From the records below, copy out exactly the lines from the one containing "The width and" to the one containing "Select the 16.01.25 match date", both included. Add nothing else.
BEGIN SUPPLIED INFORMATION
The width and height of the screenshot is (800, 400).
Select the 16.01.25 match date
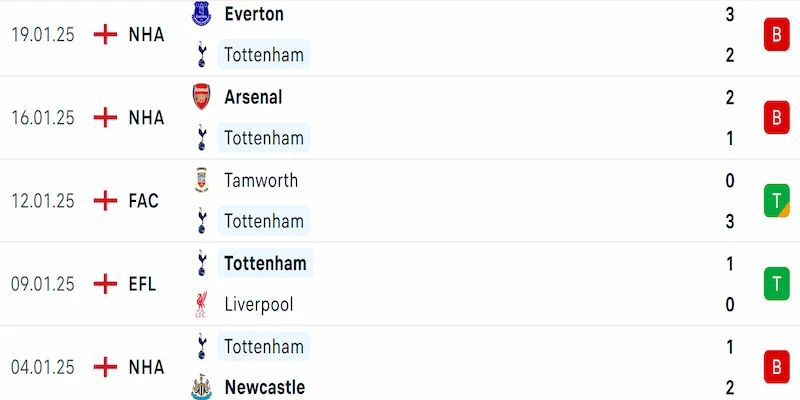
END SUPPLIED INFORMATION
BEGIN SUPPLIED INFORMATION
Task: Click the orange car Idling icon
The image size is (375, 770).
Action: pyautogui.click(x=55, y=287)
END SUPPLIED INFORMATION
ANSWER TO THIS EXERCISE:
The width and height of the screenshot is (800, 400).
Select the 16.01.25 match date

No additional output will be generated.